I’ve also tried to use the same Raspberry Pi and backplane with a different ic880a and set it up again. I get exactly the same problem, so I think it’s a faulty connection somewhere on the backplane. I’ll try to test it with the multimeter when I get time.
Find the resets script and increase the “sleep” and you should have plenty of time to see the state change. I would have though the typical 1 second was enough.
Also run the SPI tests in the lora hal directory rather than the packet forwarder.
It’s vaguely possible an insufficient power supply might start to show up at the point where the concentrator starts running and more or less doubles the system power consumption, as it consumes about as much as a pi does.
There seemed to be a solder bridge on the backplane between the Raspberry Pi pin GPIO25 (which is connected to the ic880a’s RST pin) and pin GPIO8. I cleaned it up and the gateway showed ‘connected’ on the console but was forwarding no packets. I rebooted it and I was back where I has begun, with the actual:0 expected:2 message in the logs. The gateway did not connect again.
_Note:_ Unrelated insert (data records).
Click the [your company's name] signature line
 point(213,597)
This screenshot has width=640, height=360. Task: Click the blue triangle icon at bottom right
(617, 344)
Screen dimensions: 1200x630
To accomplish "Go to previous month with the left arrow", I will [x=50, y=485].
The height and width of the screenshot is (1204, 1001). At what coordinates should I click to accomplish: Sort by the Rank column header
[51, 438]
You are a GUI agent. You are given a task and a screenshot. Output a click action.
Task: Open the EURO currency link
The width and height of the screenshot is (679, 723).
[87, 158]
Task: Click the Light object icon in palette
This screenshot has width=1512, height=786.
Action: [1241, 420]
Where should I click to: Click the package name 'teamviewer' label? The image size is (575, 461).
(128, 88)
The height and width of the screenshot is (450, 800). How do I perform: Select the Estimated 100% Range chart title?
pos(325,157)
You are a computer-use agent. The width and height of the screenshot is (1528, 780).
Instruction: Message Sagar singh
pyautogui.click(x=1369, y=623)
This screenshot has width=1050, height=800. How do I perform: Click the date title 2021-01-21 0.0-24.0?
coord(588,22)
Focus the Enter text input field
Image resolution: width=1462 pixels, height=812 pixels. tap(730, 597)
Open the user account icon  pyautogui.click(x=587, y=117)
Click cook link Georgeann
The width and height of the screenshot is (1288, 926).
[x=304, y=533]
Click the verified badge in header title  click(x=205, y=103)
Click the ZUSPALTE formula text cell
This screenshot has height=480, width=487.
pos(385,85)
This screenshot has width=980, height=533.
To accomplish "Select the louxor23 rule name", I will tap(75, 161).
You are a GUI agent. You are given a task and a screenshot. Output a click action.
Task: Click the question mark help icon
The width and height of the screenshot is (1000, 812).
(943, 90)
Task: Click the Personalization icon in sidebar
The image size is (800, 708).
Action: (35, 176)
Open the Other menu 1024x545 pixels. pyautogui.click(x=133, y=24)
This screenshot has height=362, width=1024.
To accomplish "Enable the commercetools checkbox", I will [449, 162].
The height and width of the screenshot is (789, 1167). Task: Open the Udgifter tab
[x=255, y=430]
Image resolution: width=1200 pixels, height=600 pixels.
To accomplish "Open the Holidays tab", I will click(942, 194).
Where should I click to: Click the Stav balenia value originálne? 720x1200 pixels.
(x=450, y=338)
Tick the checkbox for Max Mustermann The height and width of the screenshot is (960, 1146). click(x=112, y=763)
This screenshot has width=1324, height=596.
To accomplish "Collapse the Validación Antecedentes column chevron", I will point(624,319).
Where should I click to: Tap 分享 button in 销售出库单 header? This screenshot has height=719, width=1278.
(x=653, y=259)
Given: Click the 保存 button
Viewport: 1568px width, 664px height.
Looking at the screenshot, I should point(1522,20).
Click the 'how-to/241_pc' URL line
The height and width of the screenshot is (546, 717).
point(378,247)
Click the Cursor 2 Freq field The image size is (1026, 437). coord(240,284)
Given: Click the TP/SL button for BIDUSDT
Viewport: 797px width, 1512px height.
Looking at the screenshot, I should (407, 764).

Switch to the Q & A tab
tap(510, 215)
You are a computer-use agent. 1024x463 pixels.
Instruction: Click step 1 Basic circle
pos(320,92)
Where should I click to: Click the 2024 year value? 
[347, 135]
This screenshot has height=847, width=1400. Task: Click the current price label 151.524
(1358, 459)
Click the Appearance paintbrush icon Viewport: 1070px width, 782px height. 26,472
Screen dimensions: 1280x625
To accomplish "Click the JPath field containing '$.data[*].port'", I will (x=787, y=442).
I disabled the packet forwarder and ran the util_spi_stress script. It says this: INFO: Starting LoRa concentrator SPI stress-test number 1 Cycle 0 > error during 1th iteration: write 0x67, read 0x00 Repeat read of target register: 0x00 0x00 0x00 0x00 0x00 0x00 0x00 0x00 x000 0x00 0x00 0x00 0x00 0x00 0x00 0x00
I connected the Raspberry Pi and ic880a with jumper cables instead of the backplane and sure enough it started working perfectly. It was a connection issue all along like you said. I assume the backplane has been damaged somehow, so I’ll find another way to connect them.